Ardından, Atalay için "Milletvekili listesinde olduğu kayıtlara geçmiştir. Özlük haklarını kullanıyor. Bütün partilerin ittifakıyla, bağımsızlara düşen haklar çerçevesinde insan hakları komisyonu üyesi olarak seçilmiştir. Yargıtay'ın kararı Meclise geldi, ancak Genel Kurula sevk etmedim, AYM kararı ortadadır, Meclis gereğini yerine getirecektir" diyen Meclis Başkanı Numan Kurtulmuş'a bu sözlerini hatırlatarak, sorumluluğunun gereğini yerine getirmesi çağrısı yapmıştı.
Kurtulmuş ise Atalay'ın milletvekilliğinin düşürülmesini öngören Yargıtay kararının Meclise gönderilmesi için bilahare şunları da söylemişti:
"Türkiye anayasal bir hukuk devletidir. Bütün kurumların görev, yetki, sorumlulukları bellidir. Millî iradenin tecelligâhı olarak TBMM, herhangi bir şekilde başka bir kurum tarafından görevlendirilecek bir yer değildir.
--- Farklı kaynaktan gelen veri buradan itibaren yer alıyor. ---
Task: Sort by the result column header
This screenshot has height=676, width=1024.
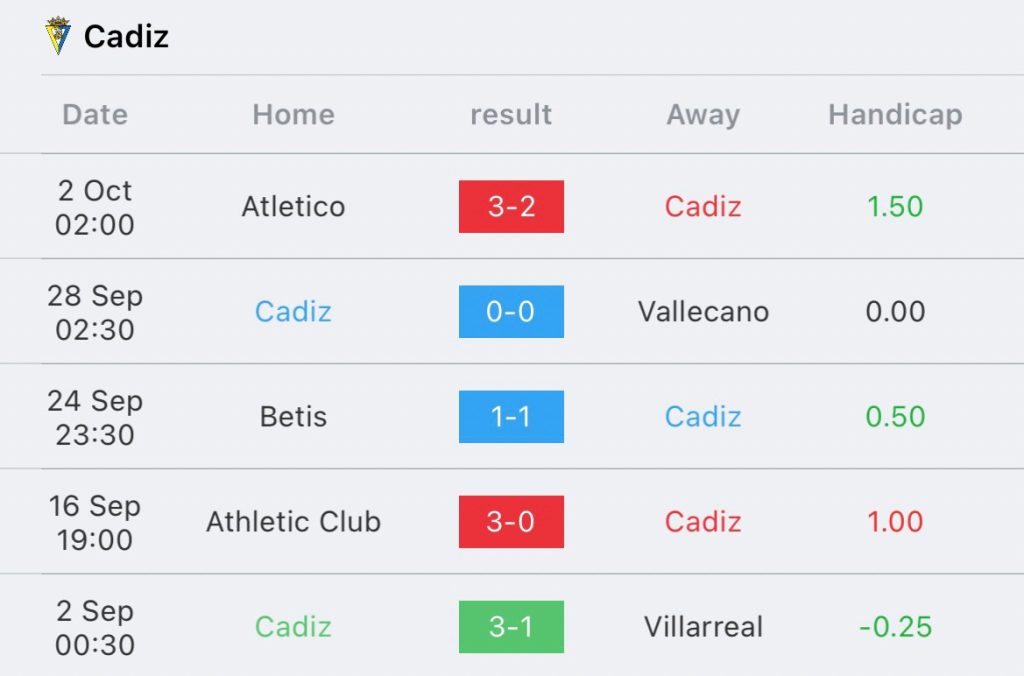Action: (x=511, y=114)
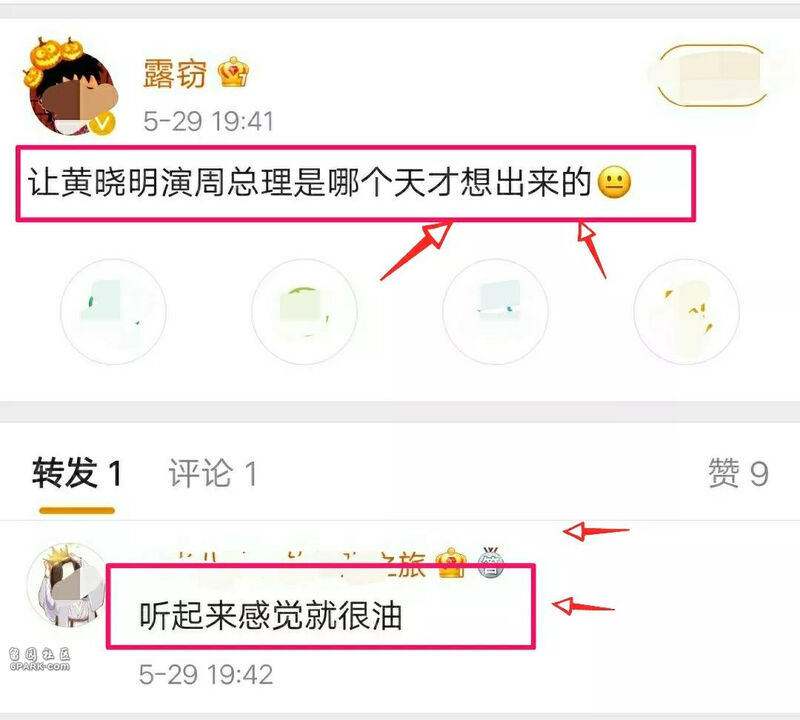The image size is (800, 720).
Task: Tap the reposter's crown badge icon
Action: [452, 562]

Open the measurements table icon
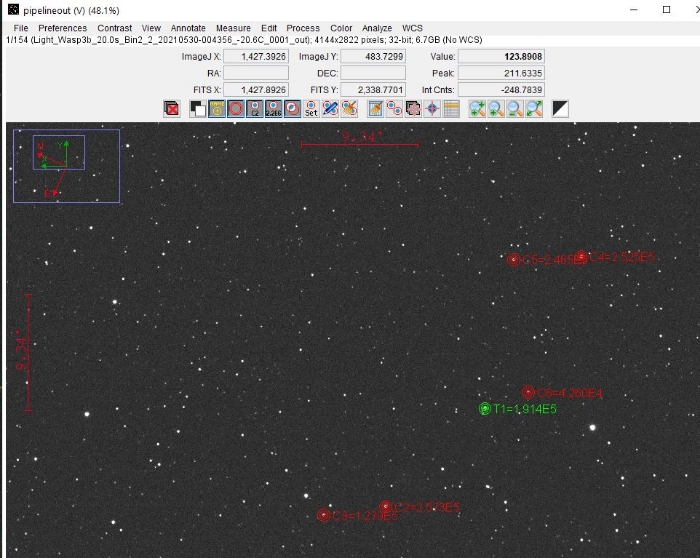tap(451, 109)
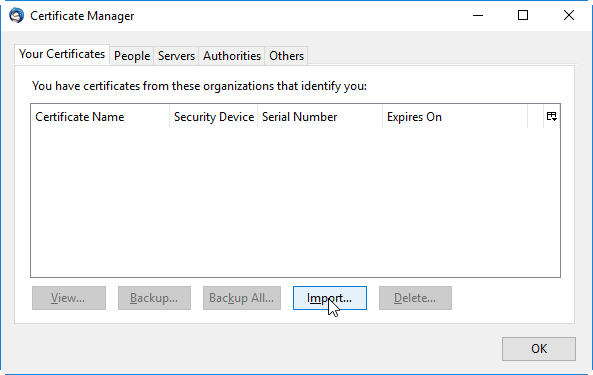The image size is (593, 375).
Task: Select the Authorities tab
Action: click(232, 56)
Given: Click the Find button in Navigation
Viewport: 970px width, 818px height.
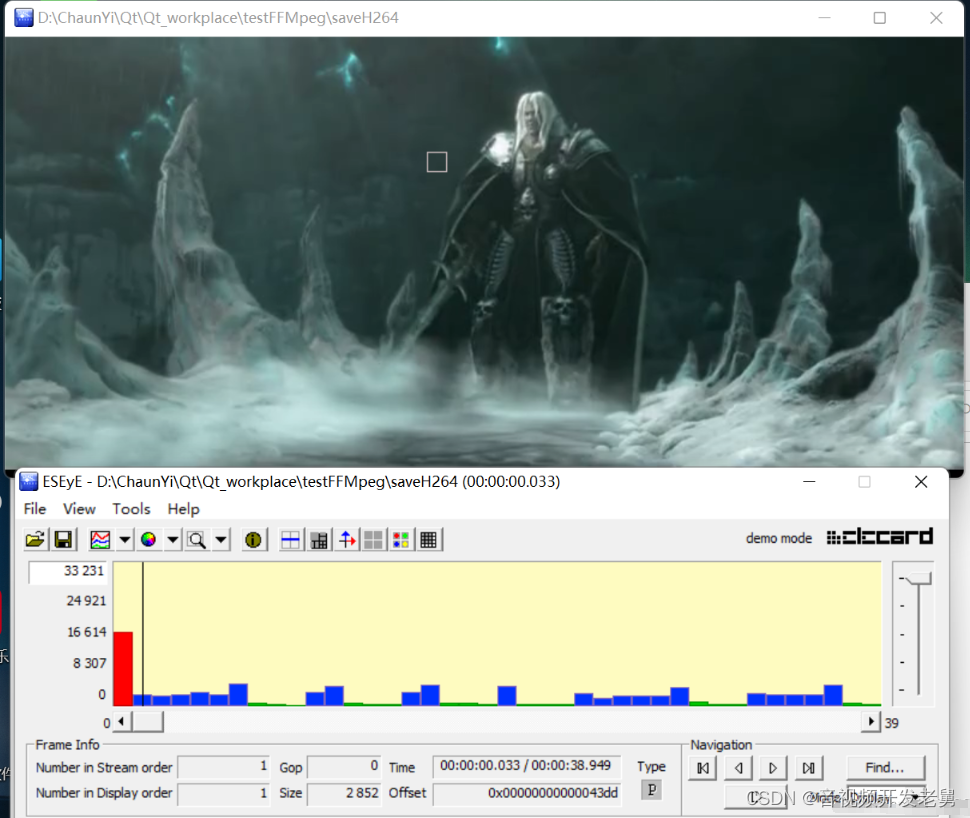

TBMM gündemine hâkimdir, kendi gündemi ve öncelikleri içerisinde bu konuda gereğini yapacaktır."
Yargıtay 3. Ceza Dairesinin AYM'nin ikinci ihlal kararına da direnişini sürdürmesiyle konu tekrar alevlenince Meclisteki 8 parti konunun görüşülmesi için olağanüstü toplantı talebinde bulundu, ama Kurtulmuş bu talebi işleme koymadı.
CHP Grup Başkanvekili Gökhan Günaydın'a ifade ettiği "TBMM'nin bu konuyu çözebileceğine binde bir inansam Meclisi zaten toplantıya ben çağıracağım" gerekçesiyle.